How Do Security Professionals Feel About AI-Based Cybersecurity Technology?
What’s behind the recent adoption of AI-based cybersecurity technology? Research from Enterprise Strategy Group offers some information;
- 29% of people want to employ AI cybersecurity to improve incident detection. This generally means improving correlating, curating, and enriching high-volume security alerts to create a cohesive incident detection through different tools.
- 27% want to employ the technology to improve incident response. That means improving operation, making the right incidents a priority, and automating mediation tasks.
- 24% want to employ the technology to make it easier for their organizations to find and communicate risks to their business. AI is employed to sort through a bulk of configuration errors, vulnerabilities, and threat intelligence to identify high-risk situations that need to be addressed immediately.
- 22% want to use the technology to improve their understanding of cybersecurity situational awareness. This essentially means that they want to use AI to get a unified view of their security across an entire network.

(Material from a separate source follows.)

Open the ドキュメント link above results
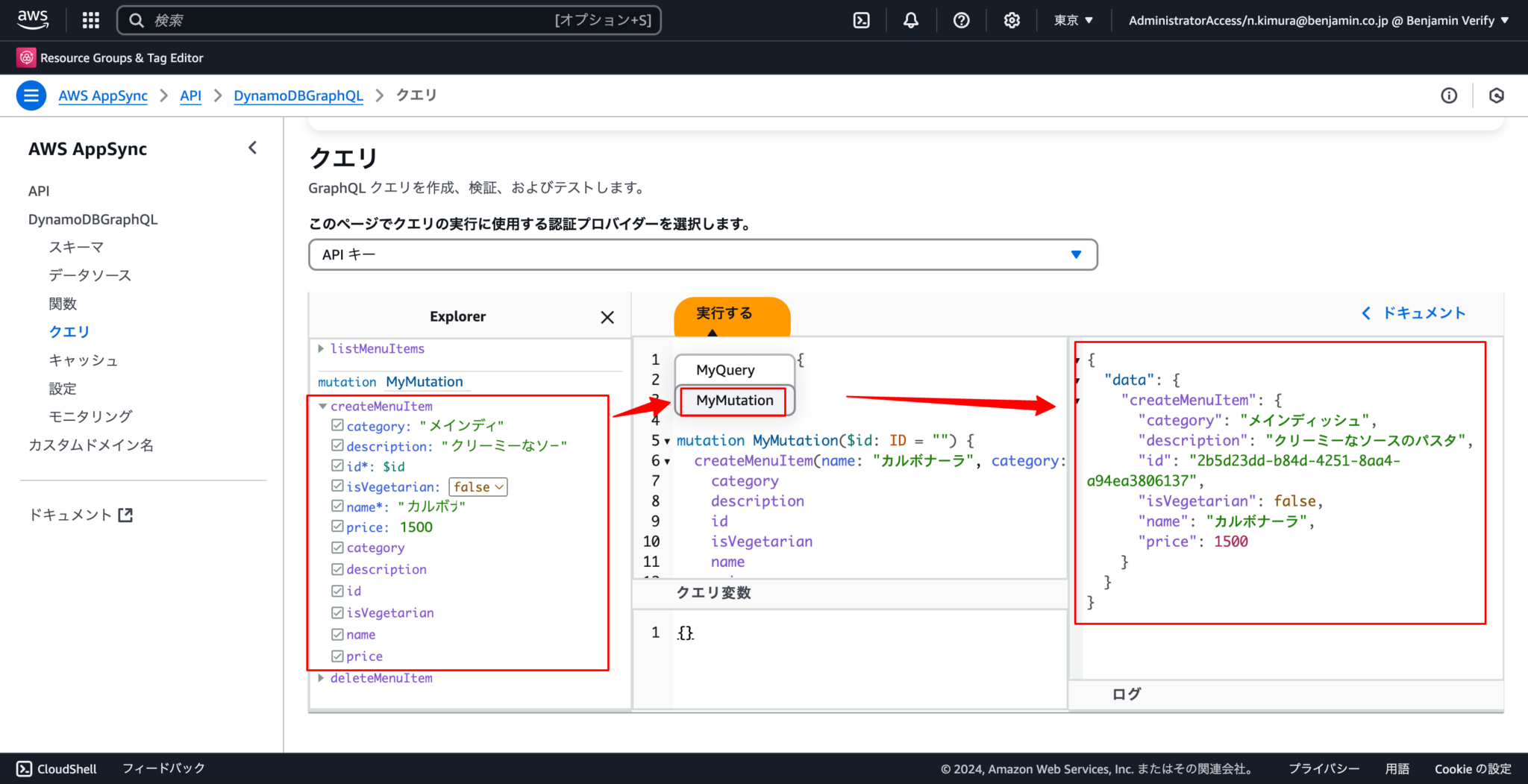The image size is (1528, 784). 1422,313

It’s worth point out that for every one of those use cases, it’s not possible to use AI by itself just yet. Instead, they improve the power and effectiveness of already existing technologies, improving efficiency, efficacy, and value.

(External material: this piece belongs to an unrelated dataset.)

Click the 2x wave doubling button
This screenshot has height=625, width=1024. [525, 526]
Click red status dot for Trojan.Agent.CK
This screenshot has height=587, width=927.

This generally happens in one of two ways. There are cases where machine learning is applied to an already existing security system as a helper app. Bay Dynamics and Symantec are good examples. They partnered together to apply the AI engines of Bay to Symantec DLP to reduce the noise associated with alerts from the program. Fortscale does something similar by back-ending endpoint detection and response (EDR), identity and access management (IAM), cloud access security brokers (CASB), and more.
There are also some AI-based solutions that work as stand-alone programs, but they are coupled together with a range of other technology in a security operations and analytics platform architecture (SOAPA). Vectra Networks and E8 security will usually be integrated with EDR and SIEM. Kenna Security works is connected to vulnerability scanners. Caspida and Splunk are integrated together, along with QRadar and Watson at IBM, and more.

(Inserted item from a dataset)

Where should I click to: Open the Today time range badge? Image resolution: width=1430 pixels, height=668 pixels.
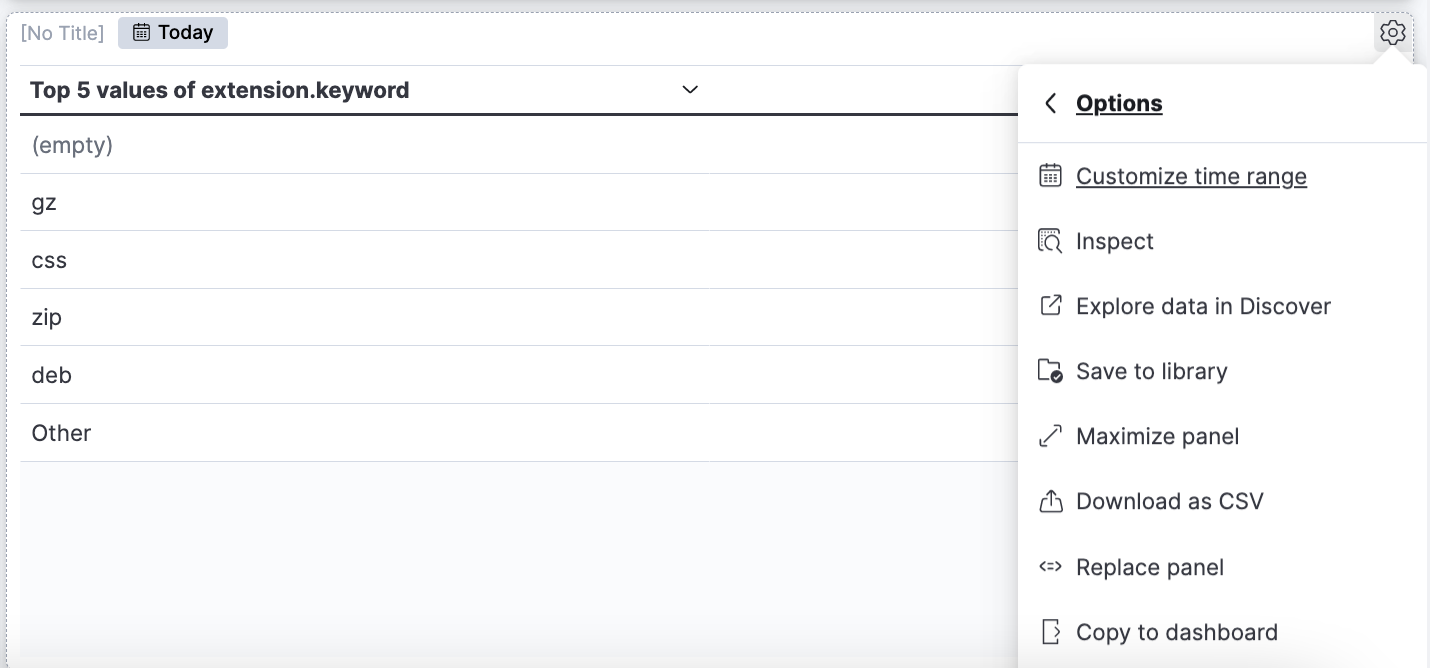(x=173, y=33)

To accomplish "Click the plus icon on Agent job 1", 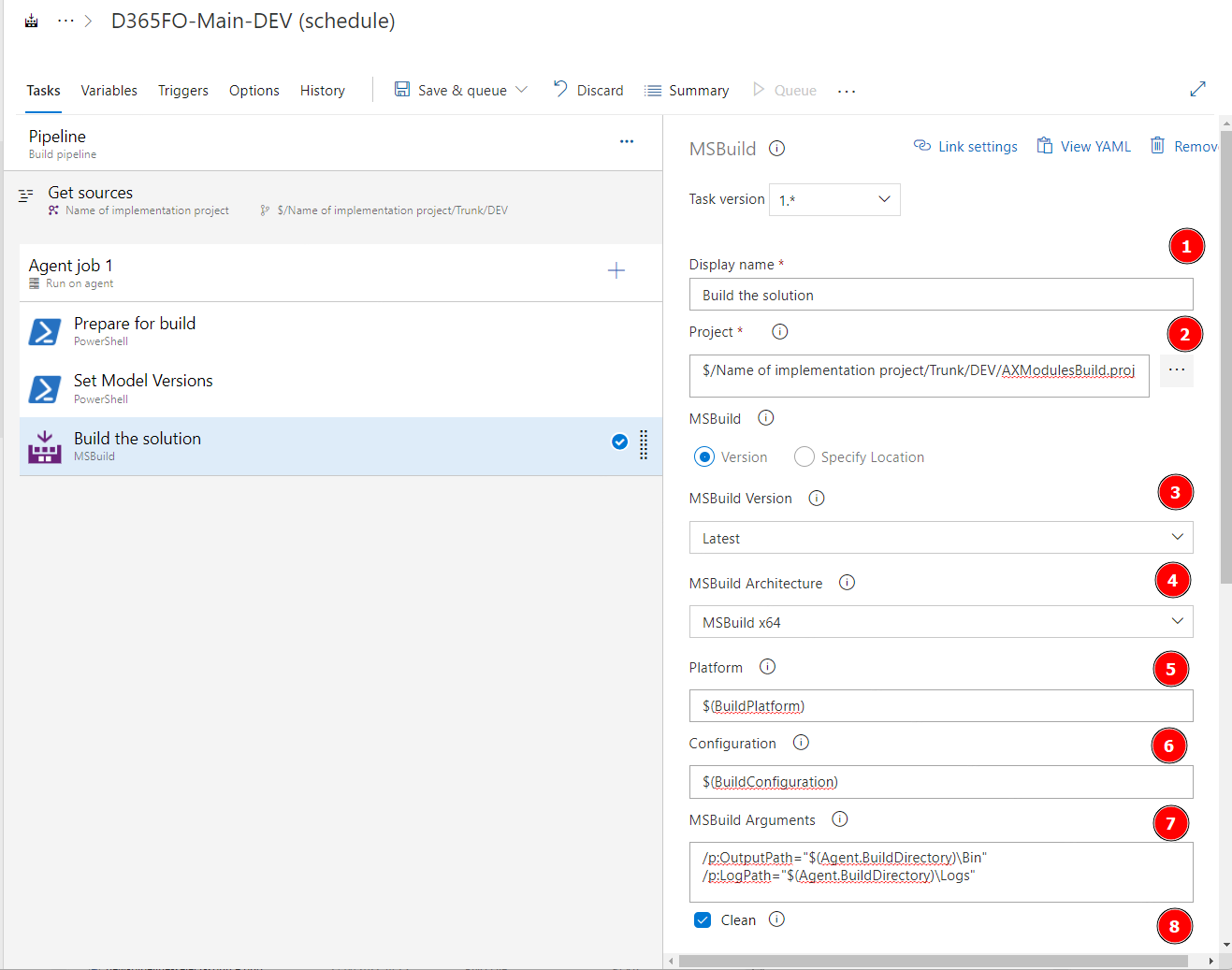I will tap(616, 271).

There can be no doubt that AI-based security analytics are working their way into the industry, but it’s also worth noting that CISOs generally don’t care about how the sausage is made, to coin a phrase. They only care about results. The research from ESG suggests that only around 30% of cybersecurity pros feel they understand AI and machine learning and how it can be applied to cybersecurity analytics. This means that cybersecurity vendors touting AI algorithms, concepts, and data science knowledge are likely barking up the wrong tree. A CISO wants to improve the efficacy of security systems, the efficiency of security operations, and provide a secure environment for IT initiatives to flourish. AI is sure to be accepted as long as it can help them to achieve their aims.
AI could very well become a game-changer in the cybersecurity world in the future, and CISOs should be open to the idea. For now though, don’t expect anything too crazy.